### [Task data]
▼
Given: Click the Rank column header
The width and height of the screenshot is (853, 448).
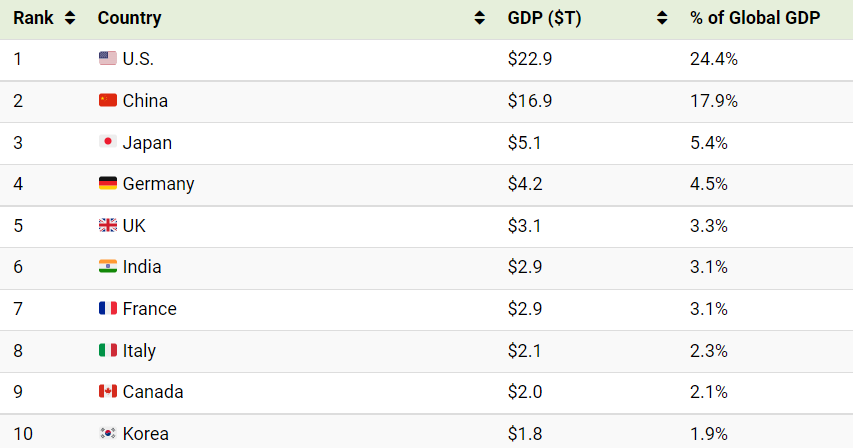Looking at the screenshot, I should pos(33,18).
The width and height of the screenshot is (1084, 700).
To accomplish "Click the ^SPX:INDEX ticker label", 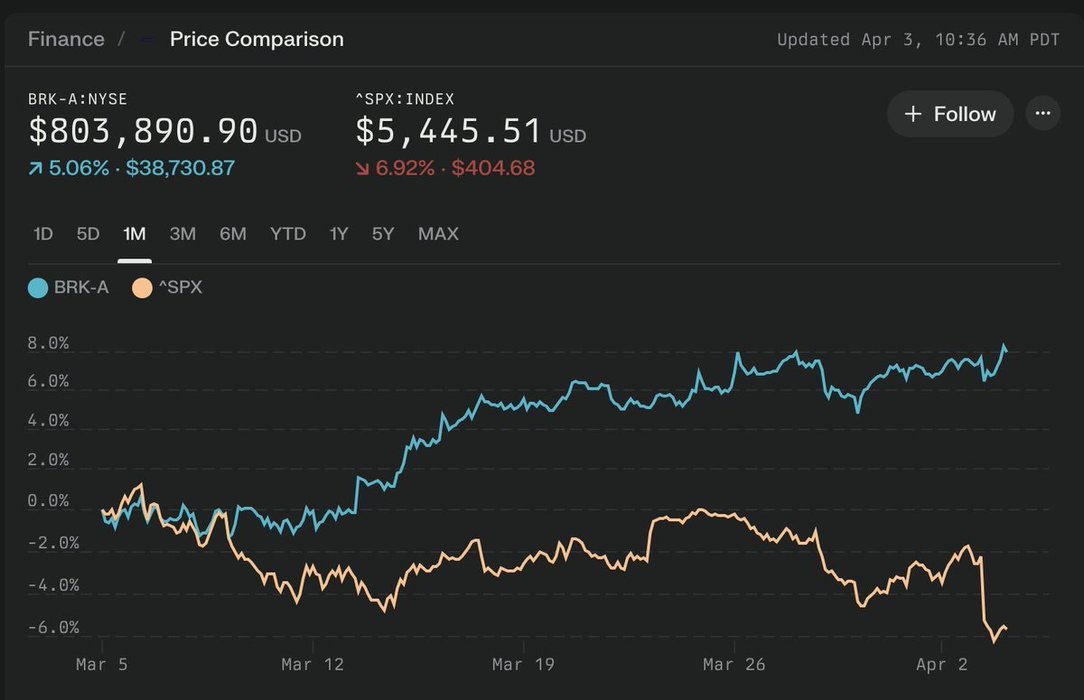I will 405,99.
▲
▼
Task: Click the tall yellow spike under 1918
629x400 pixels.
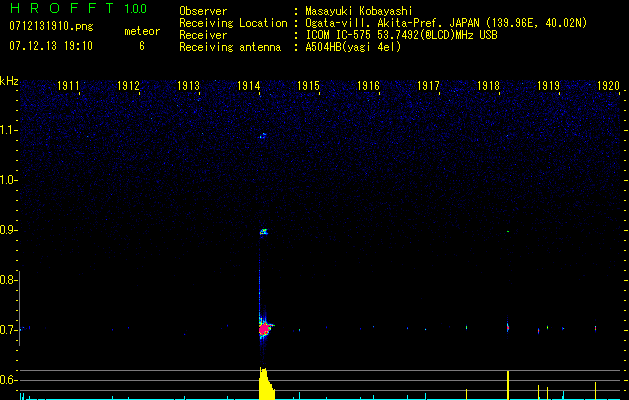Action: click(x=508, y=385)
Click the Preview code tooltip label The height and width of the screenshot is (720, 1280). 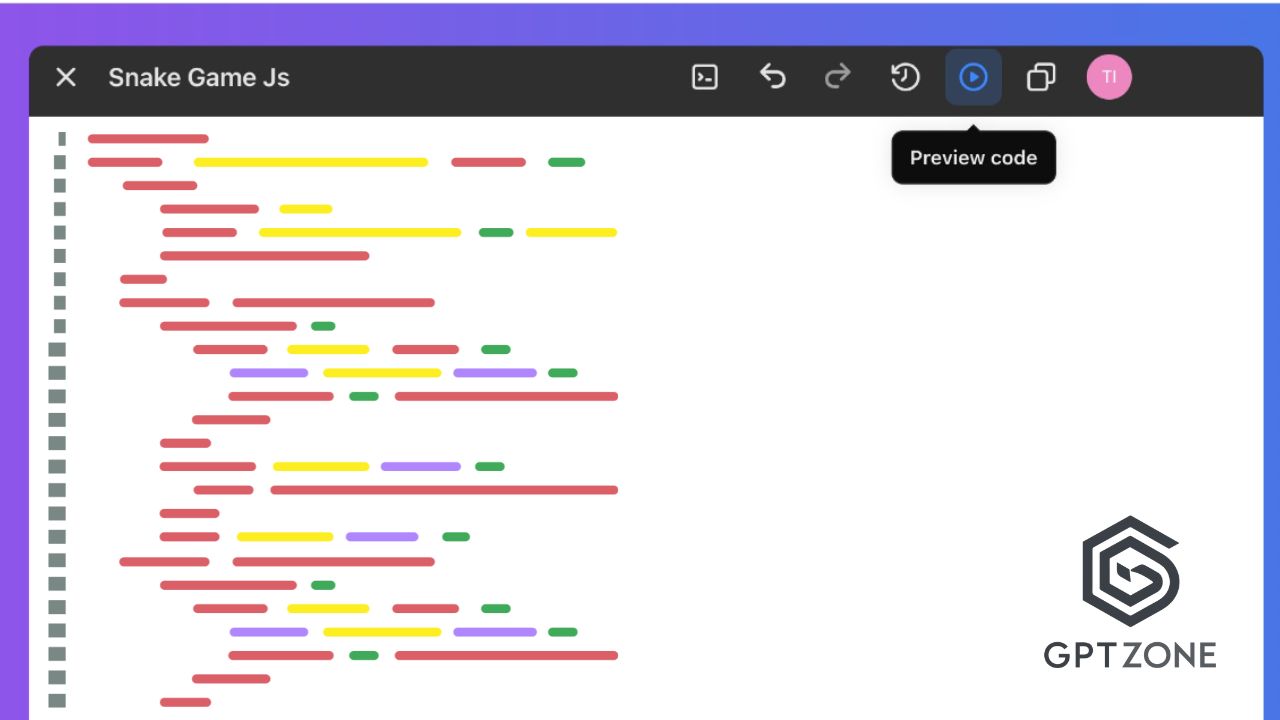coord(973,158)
▲
▼
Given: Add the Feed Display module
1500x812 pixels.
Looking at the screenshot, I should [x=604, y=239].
▲
### [Exercise]
Your answer should consist of every line from the entries that holds "Given".

### [Exercise solution]
Given: Click the Rank column header
Given: Add the Feed Display module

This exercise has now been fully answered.